Mr Kohout spent a decade of his career focusing on the United Nations, serving as deputy head of the Czech permanent mission to the UN from 1995 to 2000. He returned to Prague in 2001 and held various high-level positions at the Czech foreign ministry related to European affairs, and played a major role in the Czech Republic's negotiations to join the European Union, in May of last year.

I asked Karel Bartak, the long-time Brussels correspondent for the Czech news agency (CTK) to shed some light on Mr Kohout's leadership style.

Jan Kohout and Prime Minister Stanislav Gross,  photo: CTK
"He's been around since Pavel Telicka left the position of the Ambassador to the EU and became Commissioner; that means since the first of May last year, not a very long time, but Mr Kohout was around for many years before because he was a member of the negotiating team [for EU accession]. He was quite different from Telicka; I think he was a much more, let's say, 'low key' ambassador -- not so outspoken. But at the same time he's somebody who has a very reflective attitude, thinking of all different aspects and shades of problems -- not someone who would take decisions fast, I would say."

Jan Kohout was one of three Czech members to the European Convention, and so one of a hundred odd bureaucrats to have a hand in the crafting of the controversial European Constitution - the draft treaty meant to govern relations between the now 25 EU member states.

The current Prime Minister, Stanislav Gross, his government on the verge of collapse and pressured into resigning over his murky family finances, has said he would only step down to make way for a "very pro-European" government in a one-time deal under which no party leaders among the new-old coalition government would have key post.

A prime task of the next government, if it comes into being, will be to push through ratification of the European Constitution.
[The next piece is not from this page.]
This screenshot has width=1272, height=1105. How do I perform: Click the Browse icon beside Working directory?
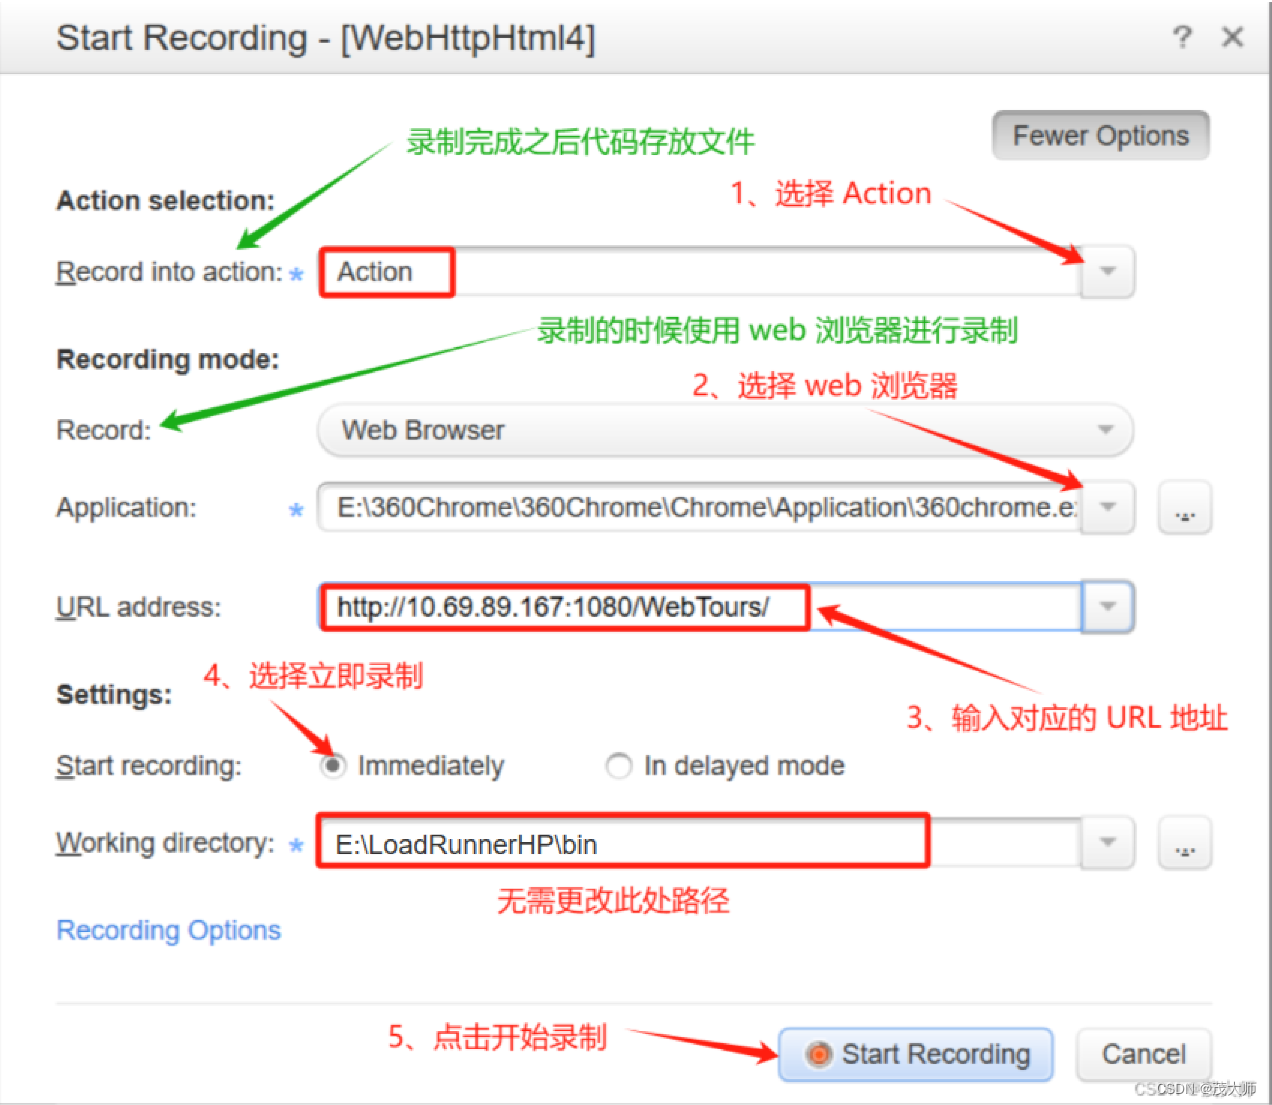coord(1184,843)
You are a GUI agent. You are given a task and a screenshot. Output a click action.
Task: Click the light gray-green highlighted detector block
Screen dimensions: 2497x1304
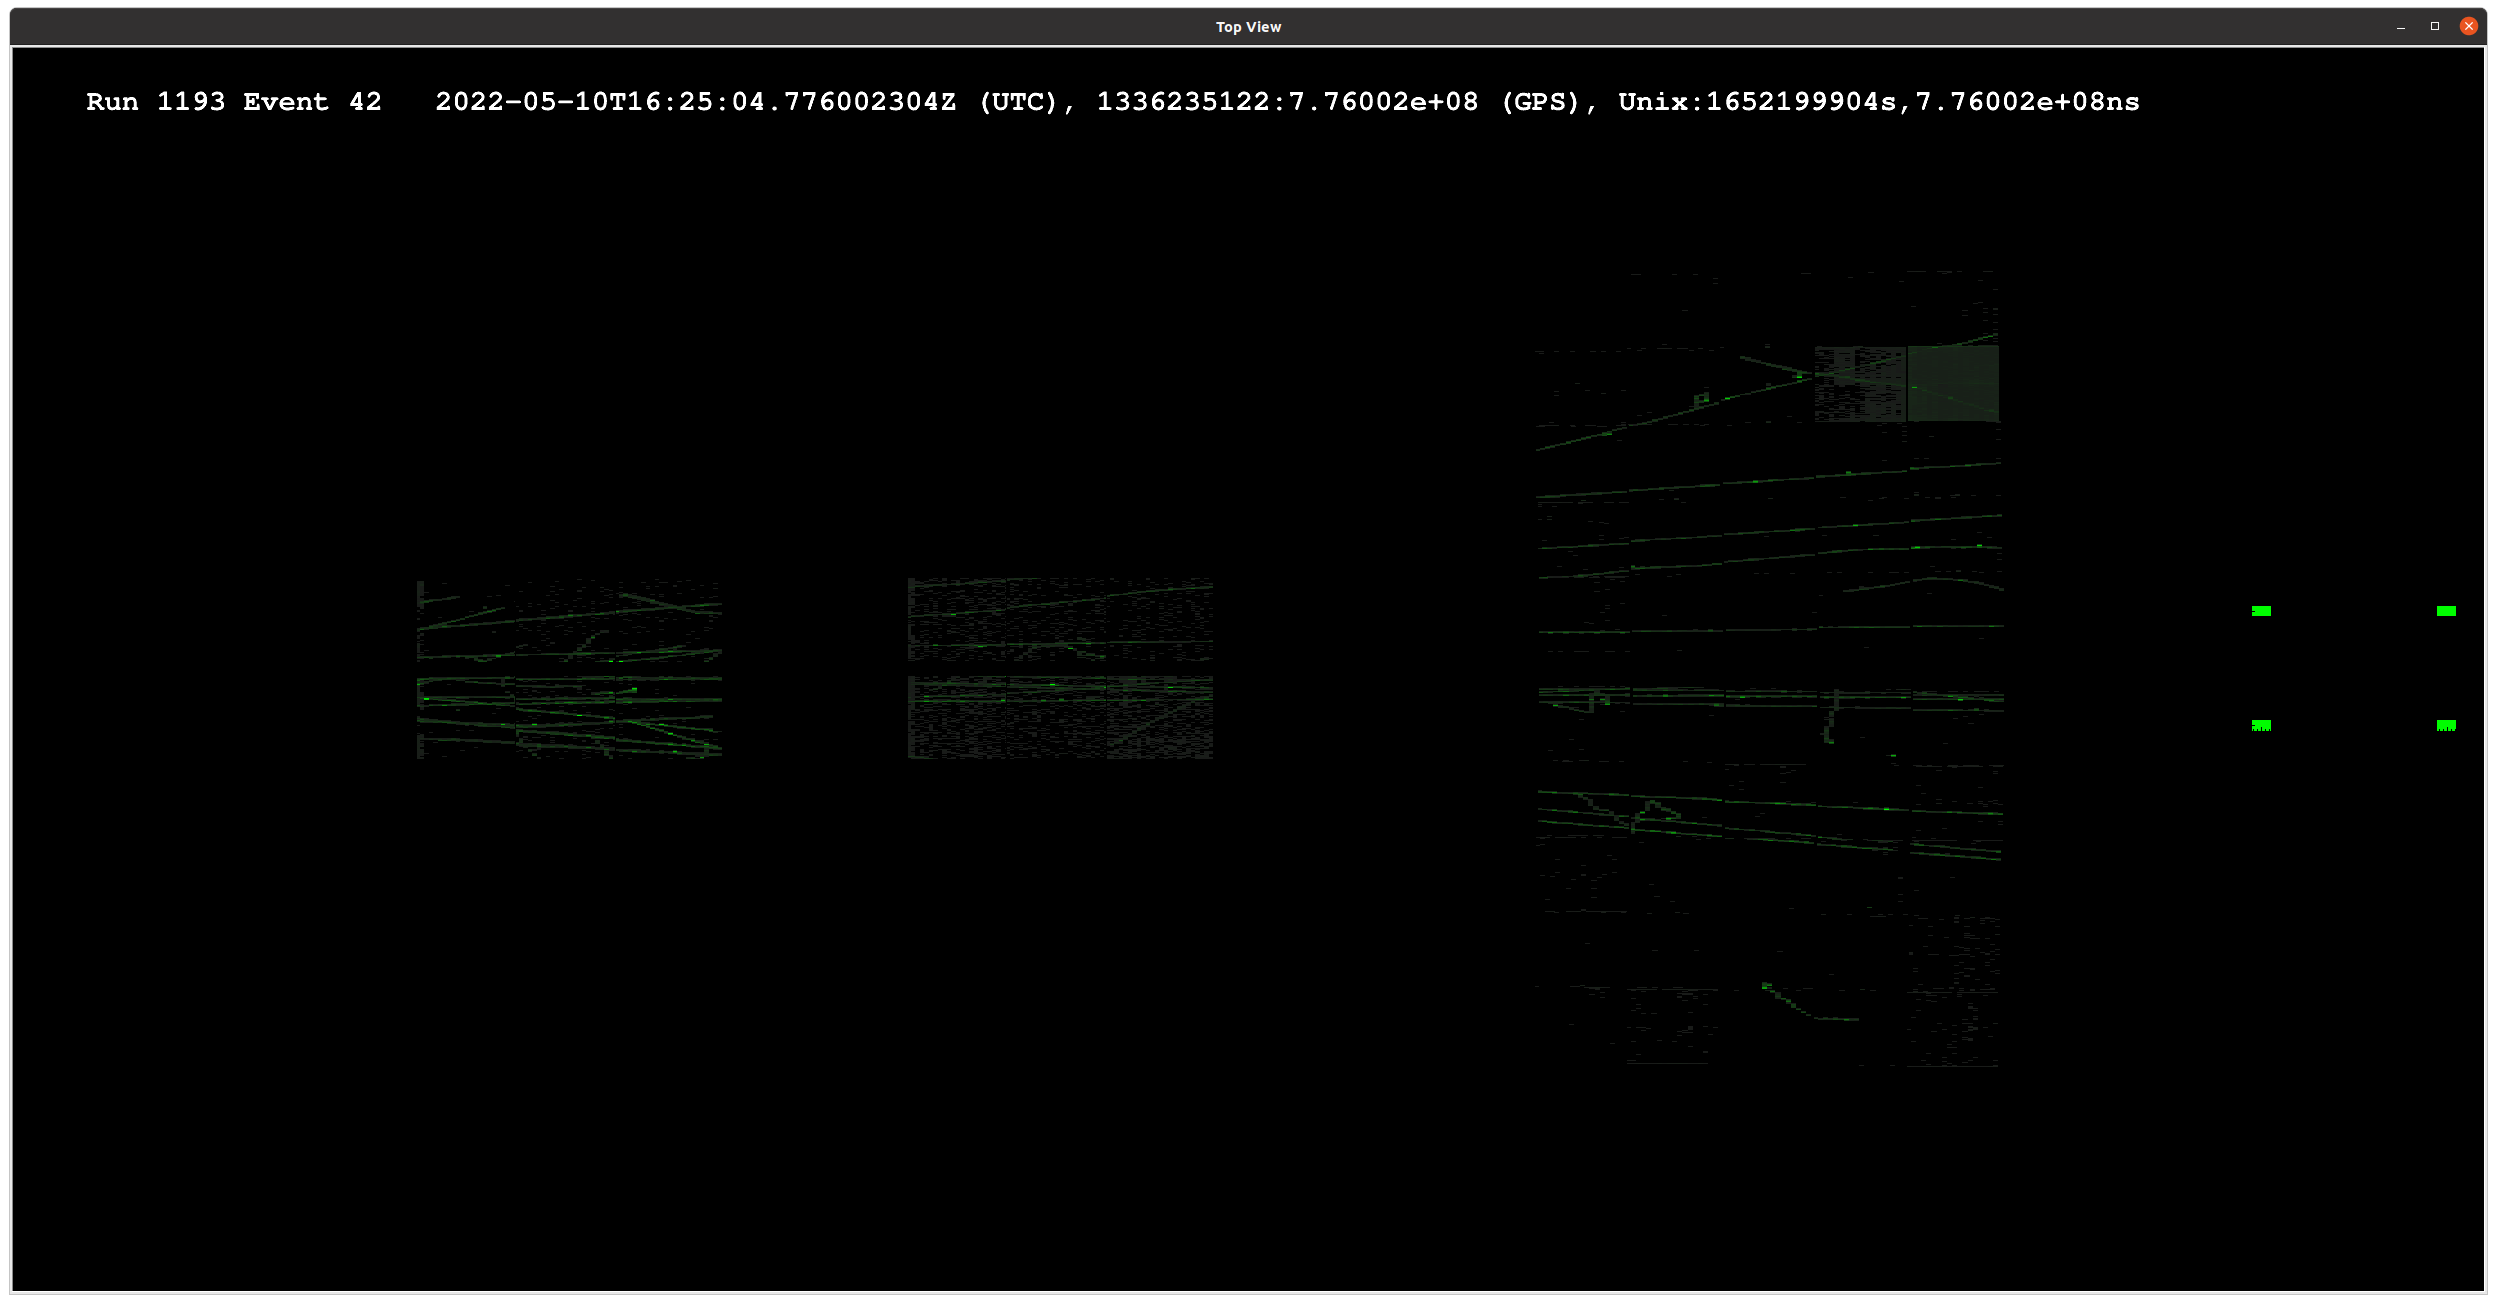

Brussels correspondent Karel Bartek says that Jan Kohout is well suited to the task:

President Vaclav Klaus,  photo: CTK
"He was a member of the Convention and one of the more active members; actually, he replaced former minister Jan Kavan in the Convention... I think from this point of view, he's the best-placed person, if you want to lead a campaign about the Constitution, there is nobody but him and the other two Czech members of the former Convention who have a profound knowledge of the text, because they were drafting it for more than 16 months."

If named Prime Minister, Jan Kohout will have a formidable opponent in achieving this goal: the famously eurosceptic Czech president, Vaclav Klaus, who is pushing for a nationwide referendum.

He will also no doubt be asked to answer questions about his membership in the Czechoslovak Communist party (KSC) from 1986 to 1989 (he also studied at the Moscow-based State Institute of International Relations (MGIMO). Jan Kohout has said that he joined the party at the time of "perestroika"--when the party seemed open to reform, and change from within--but given the inter-coalition outcry over the fact that Stanislav Gross only survived a recent no-confidence thanks to the abstention of Communists, Mr Kohout may be in for a rough time of it.